A. The Improved Emphasis on Extension (Outreach, Community-Oriented
Programs)
Providing knowledge for knowledge’s sake is a principle that had been abandoned by many
educational philosophers. Without concrete and evident benefits to the society, schools
would just be seen as impractical institutions.
          Rendering support, assistance, and services to people in the community, especially the
marginalized sector, has become part of many school’s co-curricular and extra-curricular
programs. Today, college students in the Philippines have to take National Service Training
Program (NSTP) subjects, in which two of the options are Literacy Training Service (LTS)
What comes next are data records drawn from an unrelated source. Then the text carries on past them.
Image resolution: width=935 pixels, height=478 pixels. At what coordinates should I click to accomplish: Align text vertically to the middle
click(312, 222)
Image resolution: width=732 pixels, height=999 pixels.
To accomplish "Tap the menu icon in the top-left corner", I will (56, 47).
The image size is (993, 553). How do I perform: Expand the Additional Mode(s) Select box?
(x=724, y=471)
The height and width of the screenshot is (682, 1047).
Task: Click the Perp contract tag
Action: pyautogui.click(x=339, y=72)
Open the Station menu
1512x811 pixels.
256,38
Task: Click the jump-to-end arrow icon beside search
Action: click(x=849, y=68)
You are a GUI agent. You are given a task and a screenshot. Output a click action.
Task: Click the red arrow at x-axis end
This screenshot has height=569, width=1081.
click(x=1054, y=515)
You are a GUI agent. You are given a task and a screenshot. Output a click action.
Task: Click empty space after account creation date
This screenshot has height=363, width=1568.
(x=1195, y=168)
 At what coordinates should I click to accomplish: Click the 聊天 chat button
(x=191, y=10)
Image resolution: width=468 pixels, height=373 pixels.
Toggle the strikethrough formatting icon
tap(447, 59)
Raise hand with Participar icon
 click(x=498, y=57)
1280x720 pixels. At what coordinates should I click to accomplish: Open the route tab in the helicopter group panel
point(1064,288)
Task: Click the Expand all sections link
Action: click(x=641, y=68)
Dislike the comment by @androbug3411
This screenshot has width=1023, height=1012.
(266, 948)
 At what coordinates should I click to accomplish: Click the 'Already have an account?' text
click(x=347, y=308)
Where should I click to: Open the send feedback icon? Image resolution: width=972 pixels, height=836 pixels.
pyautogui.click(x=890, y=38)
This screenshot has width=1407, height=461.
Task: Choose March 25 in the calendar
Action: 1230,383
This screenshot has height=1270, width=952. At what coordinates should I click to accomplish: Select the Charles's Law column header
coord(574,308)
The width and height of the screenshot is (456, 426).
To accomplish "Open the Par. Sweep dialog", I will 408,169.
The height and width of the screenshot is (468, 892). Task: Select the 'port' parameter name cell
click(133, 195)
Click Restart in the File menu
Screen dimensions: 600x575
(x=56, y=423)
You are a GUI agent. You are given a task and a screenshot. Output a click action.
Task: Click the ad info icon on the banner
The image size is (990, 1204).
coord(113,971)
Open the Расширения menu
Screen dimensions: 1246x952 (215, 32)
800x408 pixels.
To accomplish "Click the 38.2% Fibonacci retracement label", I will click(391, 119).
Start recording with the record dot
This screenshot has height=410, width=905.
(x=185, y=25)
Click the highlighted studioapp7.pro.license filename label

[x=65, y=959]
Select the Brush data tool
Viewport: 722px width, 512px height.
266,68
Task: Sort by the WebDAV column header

and Civic Welfare Training Service (CWTS) which are both geared towards helping people in
the community. Well established universities, especially the ‘elite’ ones, also have
foundations for outreach projects and provide assistance to poor public schools in far-flung
areas through ‘adopt-a-school’ programs.
          Not only does this undertaking inculcate in the hearts and mind of the students the
values of altruism, sympathy, compassion, and concern for others, it also conveys that
academic institutions are essential part of the society which is there always ready and willing
to extend a helping hand for the welfare of the people.
 
B. The shift to School-based management
School-based management, which is a form of ‘decentralization,’ improves the
administration of school system. As many responsibilities and decision-making over school
operations is transferred to principals, teachers, parents, some students, and other school
community members, school problems are addressed more closely and thoroughly by people
who have firsthand insight about the issues.  Educational supervision also becomes ‘better-
tuned’ as school systems and programs are better monitored and teacher performance and
student learning are better evaluated. Furthermore, school-based managers are better
motivated and get higher morale since they possess more independence to act and decide.
 
C) The Introduction of Alternative Learning Systems (ALS) and TESDA
programs
The importance of the different forms of Alternative Learning Systems (ALS) and various
TESDA programs cannot be overemphasized. In fact, a great way to convert a school to
become ‘customer-driven’ is to offer these educational innovations. For instance, since many
want to become call center agent, courses specifically for such a profession could be offered
through TESDA programs.
          ‘Ladderized’ education, Diploma courses, and the like cater to students whose
economic capacity cannot allow them to finish 4-year or 5-year courses. On the other hand,
ETAP and on-line education (distant learning) provide educational opportunity to those who
are already working.
          Indeed, through various ALS and TESDA programs, a) people can earn their diplomas
more quickly; b) students can repeat failed courses without the embarrassment of being in a
class with younger students; c) educational opportunities can be provided to people with
physical disabilities, those who have jobs during normal school hours, and those living in
remote regions; d) education can be offered despite shortage of classrooms, qualified
teachers, and instructional materials (especially through e-learning); and e) students can
have access to variety of enrichment courses, and can participate in internships, sports, or
work and still graduate with their class.